▶ [EXERCISE] Could you print all the entries exactly?

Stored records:
+++

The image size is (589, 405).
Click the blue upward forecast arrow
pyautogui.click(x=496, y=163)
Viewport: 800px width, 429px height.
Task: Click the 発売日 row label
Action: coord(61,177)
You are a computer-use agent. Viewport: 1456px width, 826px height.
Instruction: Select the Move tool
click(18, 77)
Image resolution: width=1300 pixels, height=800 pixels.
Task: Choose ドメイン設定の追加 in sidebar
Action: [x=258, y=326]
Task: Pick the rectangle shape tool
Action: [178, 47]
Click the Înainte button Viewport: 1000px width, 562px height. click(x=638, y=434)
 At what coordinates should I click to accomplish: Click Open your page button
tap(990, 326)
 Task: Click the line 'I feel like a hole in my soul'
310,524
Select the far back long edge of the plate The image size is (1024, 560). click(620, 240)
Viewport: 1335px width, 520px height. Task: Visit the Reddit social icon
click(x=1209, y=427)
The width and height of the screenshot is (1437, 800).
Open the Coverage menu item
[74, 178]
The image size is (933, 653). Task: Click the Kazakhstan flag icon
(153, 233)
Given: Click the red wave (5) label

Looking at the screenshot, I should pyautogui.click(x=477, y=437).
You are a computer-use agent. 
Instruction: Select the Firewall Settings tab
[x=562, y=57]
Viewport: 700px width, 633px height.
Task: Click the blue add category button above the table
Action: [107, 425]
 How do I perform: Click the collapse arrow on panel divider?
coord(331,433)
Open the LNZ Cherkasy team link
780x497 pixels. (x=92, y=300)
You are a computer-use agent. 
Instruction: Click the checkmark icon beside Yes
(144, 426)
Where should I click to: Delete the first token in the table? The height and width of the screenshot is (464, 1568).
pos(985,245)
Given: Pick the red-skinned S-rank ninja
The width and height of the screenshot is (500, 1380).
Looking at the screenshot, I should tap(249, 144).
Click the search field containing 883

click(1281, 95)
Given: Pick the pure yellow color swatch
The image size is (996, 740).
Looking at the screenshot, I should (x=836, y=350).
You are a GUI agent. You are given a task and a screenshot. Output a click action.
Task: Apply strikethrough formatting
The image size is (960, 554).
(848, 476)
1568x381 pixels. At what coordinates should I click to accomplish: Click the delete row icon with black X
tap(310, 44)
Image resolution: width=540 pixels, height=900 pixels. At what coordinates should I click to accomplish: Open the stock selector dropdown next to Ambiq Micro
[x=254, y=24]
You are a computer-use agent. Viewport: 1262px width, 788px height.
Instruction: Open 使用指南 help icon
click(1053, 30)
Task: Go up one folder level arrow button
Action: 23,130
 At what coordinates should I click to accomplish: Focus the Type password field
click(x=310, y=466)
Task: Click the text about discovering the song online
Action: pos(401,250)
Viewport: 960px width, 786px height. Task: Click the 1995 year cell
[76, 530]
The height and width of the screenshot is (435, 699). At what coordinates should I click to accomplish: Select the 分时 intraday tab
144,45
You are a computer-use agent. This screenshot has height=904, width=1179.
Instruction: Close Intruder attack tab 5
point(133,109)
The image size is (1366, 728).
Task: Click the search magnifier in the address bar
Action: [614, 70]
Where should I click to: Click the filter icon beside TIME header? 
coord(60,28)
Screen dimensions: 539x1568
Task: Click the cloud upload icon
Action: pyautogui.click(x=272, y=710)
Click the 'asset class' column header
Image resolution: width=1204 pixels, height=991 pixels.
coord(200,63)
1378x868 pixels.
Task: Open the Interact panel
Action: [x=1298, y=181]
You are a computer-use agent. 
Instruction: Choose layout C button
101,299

+++

▶ [YOUR SOLUTION]
The image size is (589, 405).
Click the blue upward forecast arrow
pyautogui.click(x=496, y=163)
Viewport: 800px width, 429px height.
Task: Click the 発売日 row label
Action: coord(61,177)
You are a computer-use agent. Viewport: 1456px width, 826px height.
Instruction: Select the Move tool
click(18, 77)
Image resolution: width=1300 pixels, height=800 pixels.
Task: Choose ドメイン設定の追加 in sidebar
Action: [x=258, y=326]
Task: Pick the rectangle shape tool
Action: [178, 47]
Click the Înainte button Viewport: 1000px width, 562px height. click(x=638, y=434)
 At what coordinates should I click to accomplish: Click Open your page button
tap(990, 326)
 Task: Click the line 'I feel like a hole in my soul'
310,524
Select the far back long edge of the plate The image size is (1024, 560). click(620, 240)
Viewport: 1335px width, 520px height. Task: Visit the Reddit social icon
click(x=1209, y=427)
The width and height of the screenshot is (1437, 800).
Open the Coverage menu item
[74, 178]
The image size is (933, 653). Task: Click the Kazakhstan flag icon
(153, 233)
Given: Click the red wave (5) label

Looking at the screenshot, I should pyautogui.click(x=477, y=437).
You are a computer-use agent. 
Instruction: Select the Firewall Settings tab
[x=562, y=57]
Viewport: 700px width, 633px height.
Task: Click the blue add category button above the table
Action: [107, 425]
 How do I perform: Click the collapse arrow on panel divider?
coord(331,433)
Open the LNZ Cherkasy team link
780x497 pixels. (x=92, y=300)
You are a computer-use agent. 
Instruction: Click the checkmark icon beside Yes
(144, 426)
Where should I click to: Delete the first token in the table? The height and width of the screenshot is (464, 1568).
pos(985,245)
Given: Pick the red-skinned S-rank ninja
The width and height of the screenshot is (500, 1380).
Looking at the screenshot, I should tap(249, 144).
Click the search field containing 883

click(1281, 95)
Given: Pick the pure yellow color swatch
The image size is (996, 740).
Looking at the screenshot, I should (x=836, y=350).
You are a GUI agent. You are given a task and a screenshot. Output a click action.
Task: Apply strikethrough formatting
The image size is (960, 554).
(848, 476)
1568x381 pixels. At what coordinates should I click to accomplish: Click the delete row icon with black X
tap(310, 44)
Image resolution: width=540 pixels, height=900 pixels. At what coordinates should I click to accomplish: Open the stock selector dropdown next to Ambiq Micro
[x=254, y=24]
You are a computer-use agent. Viewport: 1262px width, 788px height.
Instruction: Open 使用指南 help icon
click(1053, 30)
Task: Go up one folder level arrow button
Action: 23,130
 At what coordinates should I click to accomplish: Focus the Type password field
click(x=310, y=466)
Task: Click the text about discovering the song online
Action: pos(401,250)
Viewport: 960px width, 786px height. Task: Click the 1995 year cell
[76, 530]
The height and width of the screenshot is (435, 699). At what coordinates should I click to accomplish: Select the 分时 intraday tab
144,45
You are a computer-use agent. This screenshot has height=904, width=1179.
Instruction: Close Intruder attack tab 5
point(133,109)
The image size is (1366, 728).
Task: Click the search magnifier in the address bar
Action: [614, 70]
Where should I click to: Click the filter icon beside TIME header? 
coord(60,28)
Screen dimensions: 539x1568
Task: Click the cloud upload icon
Action: pyautogui.click(x=272, y=710)
Click the 'asset class' column header
Image resolution: width=1204 pixels, height=991 pixels.
coord(200,63)
1378x868 pixels.
Task: Open the Interact panel
Action: [x=1298, y=181]
You are a computer-use agent. 
Instruction: Choose layout C button
101,299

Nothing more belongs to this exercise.